Starting with the line that contains "Task: Choose 包月 billing mode" and going on through the line that contains "pos(110,92)", write the material again with "Contact Information" changed to "Account Settings" and everything else left as it is.

**Excerpted data**

= = = = =

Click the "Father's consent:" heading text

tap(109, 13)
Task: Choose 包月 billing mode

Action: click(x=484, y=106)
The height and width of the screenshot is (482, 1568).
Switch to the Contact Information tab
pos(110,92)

= = = = =

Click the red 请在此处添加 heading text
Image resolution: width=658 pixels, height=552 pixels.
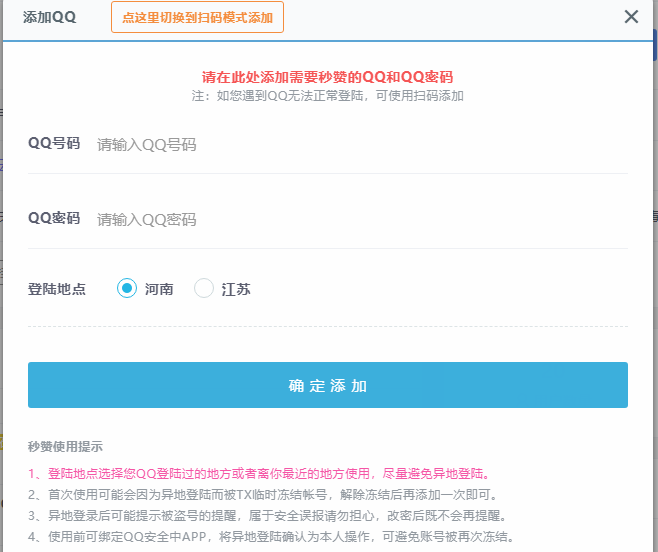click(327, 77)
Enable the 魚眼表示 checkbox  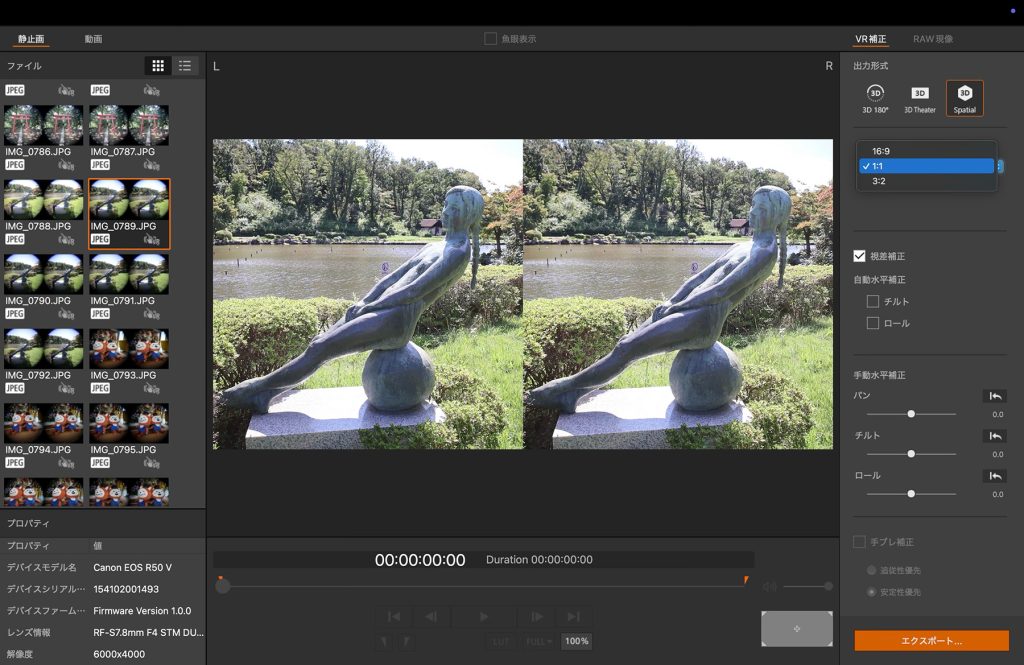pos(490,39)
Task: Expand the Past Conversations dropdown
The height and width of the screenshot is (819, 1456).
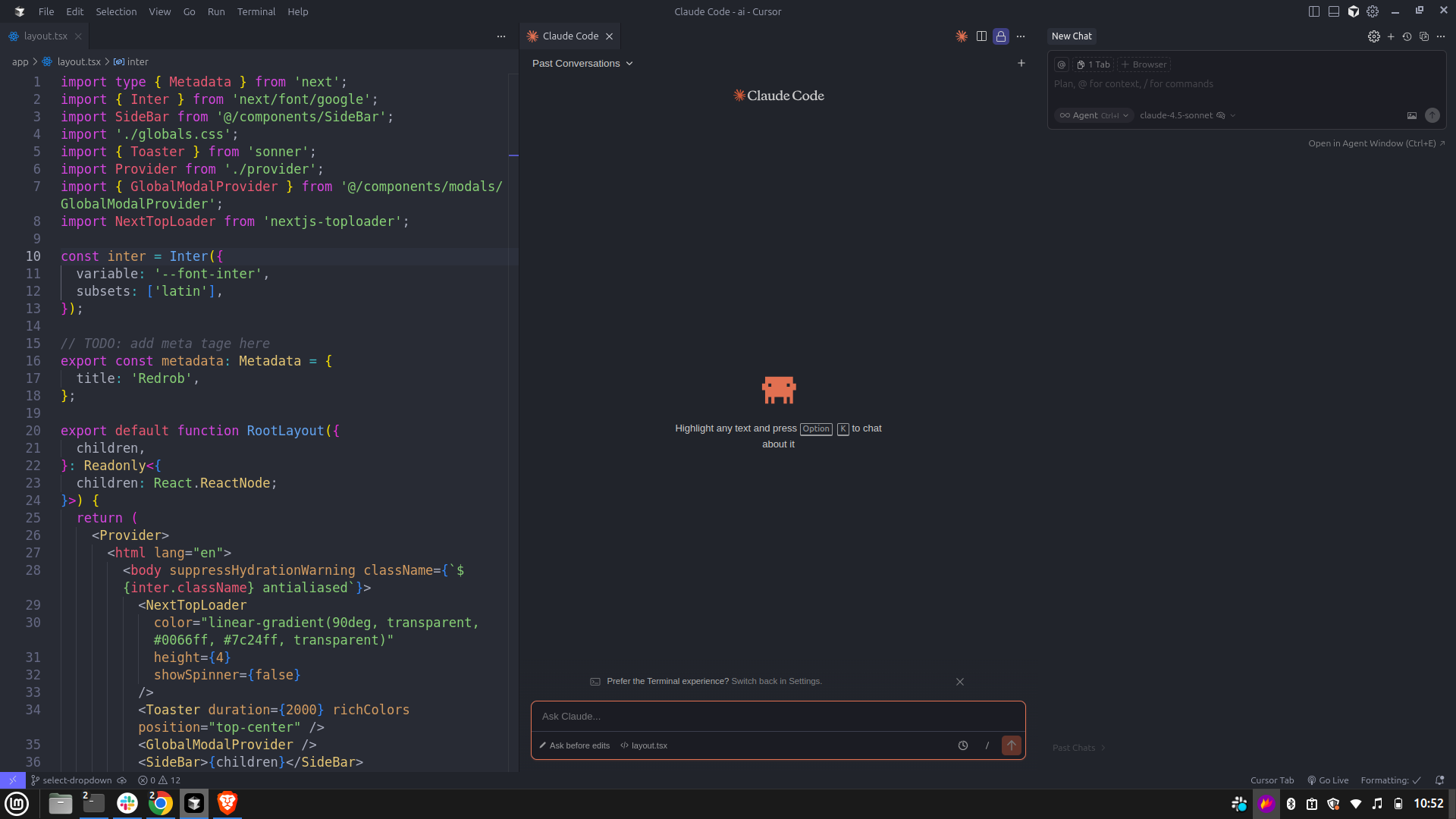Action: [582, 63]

= = = = =

**Final result**
Task: Choose 包月 billing mode

Action: click(x=484, y=106)
The height and width of the screenshot is (482, 1568).
Switch to the Account Settings tab
pos(110,92)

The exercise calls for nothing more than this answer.